El sentimiento de culpa es sano. Hoy
parece que se ha perdido. Nadie se siente responsable de lo que hace. La
culpa siempre es de los otros. El padre José Kentenich habla de la
importancia de tener un sano sentimiento de culpa: “Estoy personalmente convencido de que el mundo de hoy está nervioso, enfermo hasta la médula. ¿Por qué? Porque carecemos de un sano sentimiento de culpa. La
educación en el sentimiento de culpa es una de las cuestiones
esenciales, incluso diría, casi la única forma actual de sanación“.
La falta del sentimiento de culpa me enferma. Tal vez es uno de esos golpes de péndulo. Se ha acentuado tanto en otras épocas la culpa, que ahora no existe, porque creemos que es más sano. Pero no es así. Es verdad que los escrúpulos enfermizos quiebran el alma. Pero ahora predomina lo contrario.
Cuesta encontrar pecados. Me encuentro con personas que no se sienten pecadoras. No hacen nada malo. No hieren a nadie.
No cometen grandes pecados. Por eso a veces prefieren entrar en
disquisiciones para saber cuándo un pecado es mortal o venial. Quieren
saber si algo es grave o no lo es.
Buscan un baremo objetivo para decidir si
pueden o no recibir el Cuerpo de Cristo. Creen que es mejor así. Algo
más claro. Una regla general que me diga si puedo o no puedo hacerlo. Alguien desde fuera que juzgue mi alma. Tal vez porque he perdido la sensación de ser realmente culpable de mis actos. Y no logro mirar bien mi corazón.
Tal vez sea verdad que algo en mi alma
está enfermo. Y esa herida no me permite decidirme de forma consciente y
libre en mis actos pecaminosos. Son otros los que me hacen pecar. Son
las circunstancias difíciles que me toca vivir. O es la misma Iglesia
que me pide un ideal tan imposible que yo no estoy a la altura. Entonces
mejor no me confieso y sigo comulgando. No tengo culpa. No me siento
culpable.
Me parece interesante la reflexión del
Padre Kentenich. Tengo claro que los escrúpulos enfermizos acaban
enfermando mi corazón. Pero me llama la atención que el otro extremo
también me enferme.

:: Objetivo 1 ::
Responde brevemente estas preguntas sobre el fragmento acerca del sentimiento de culpa:
(a) Según el padre José Kentenich, ¿de qué carecemos?
(b) ¿Qué buscan algunas personas para decidir si pueden o no recibir el Cuerpo de Cristo?
(c) ¿Qué es lo que quiebra el alma?
:: Objetivo 2 ::
Transcribe literalmente el pasaje del fragmento sobre el sentimiento de culpa que va desde "La falta del" hasta "hieren a nadie.", ambos incluidos.

:: Líneas de datos ::
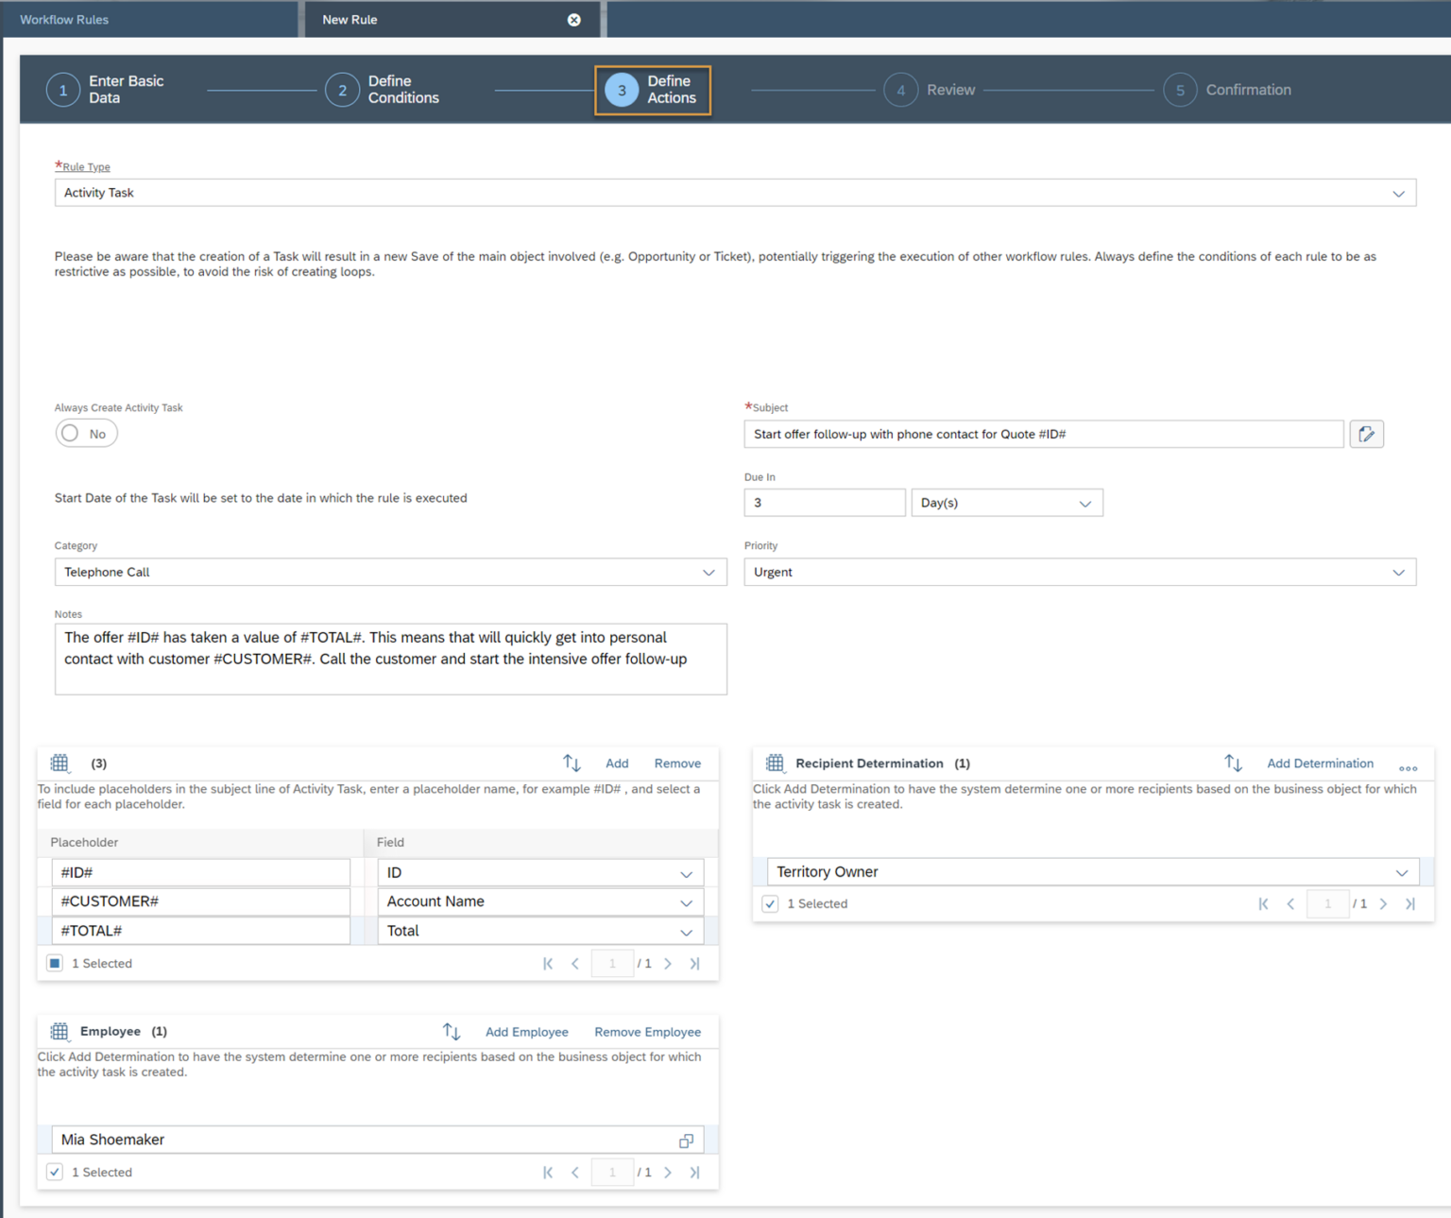Click the grid icon in the Employee panel
Screen dimensions: 1451x1218
[60, 1031]
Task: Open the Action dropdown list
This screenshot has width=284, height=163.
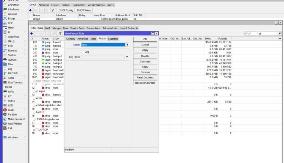Action: point(127,45)
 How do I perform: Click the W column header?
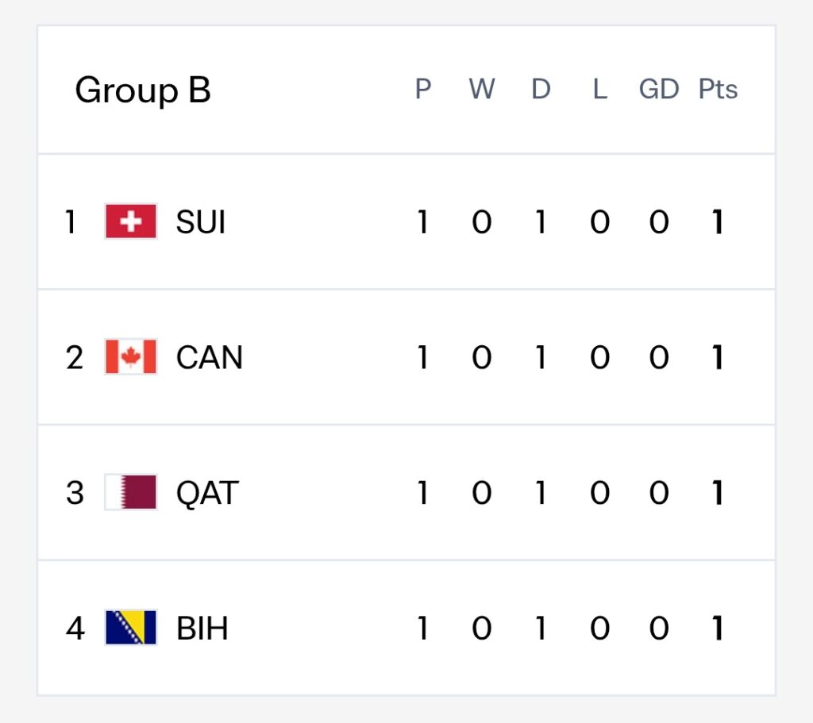pos(482,89)
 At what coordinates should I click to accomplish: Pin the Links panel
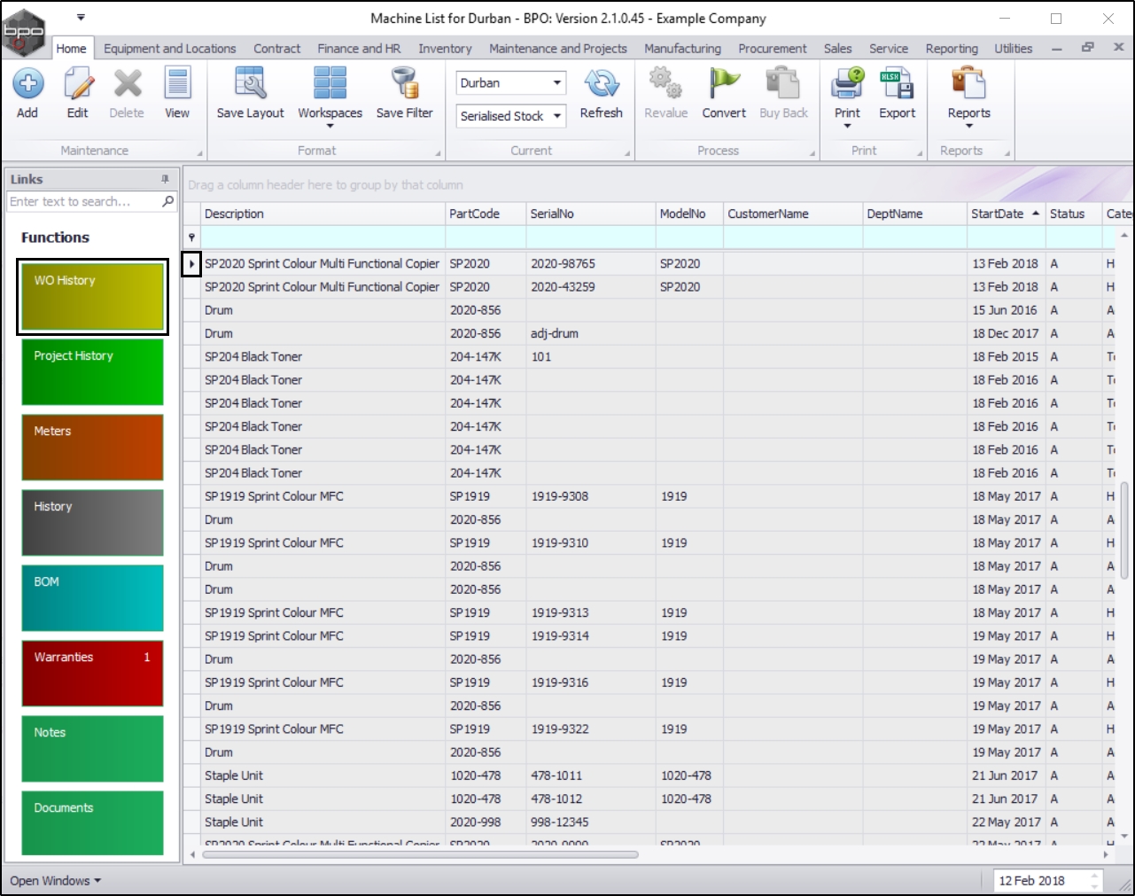coord(165,179)
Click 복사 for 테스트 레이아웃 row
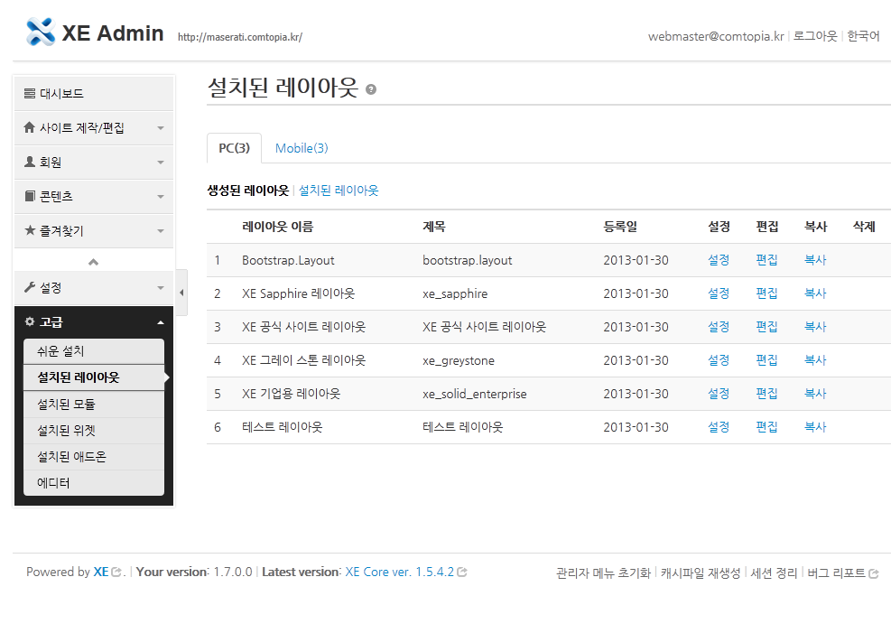Image resolution: width=891 pixels, height=633 pixels. click(x=815, y=427)
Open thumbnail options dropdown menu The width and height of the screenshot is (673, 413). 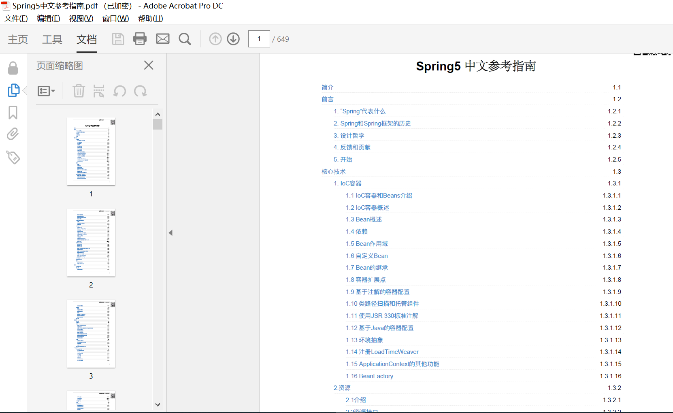point(46,91)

:: Respuesta completa 1 ::
(a) De un sano sentimiento de culpa.
(b) Un baremo objetivo.
(c) Los escrúpulos enfermizos.

:: Respuesta completa 2 ::
La falta del sentimiento de culpa me enferma. Tal vez es uno de esos golpes de péndulo. Se ha acentuado tanto en otras épocas la culpa, que ahora no existe, porque creemos que es más sano. Pero no es así. Es verdad que los escrúpulos enfermizos quiebran el alma. Pero ahora predomina lo contrario.
Cuesta encontrar pecados. Me encuentro con personas que no se sienten pecadoras. No hacen nada malo. No hieren a nadie.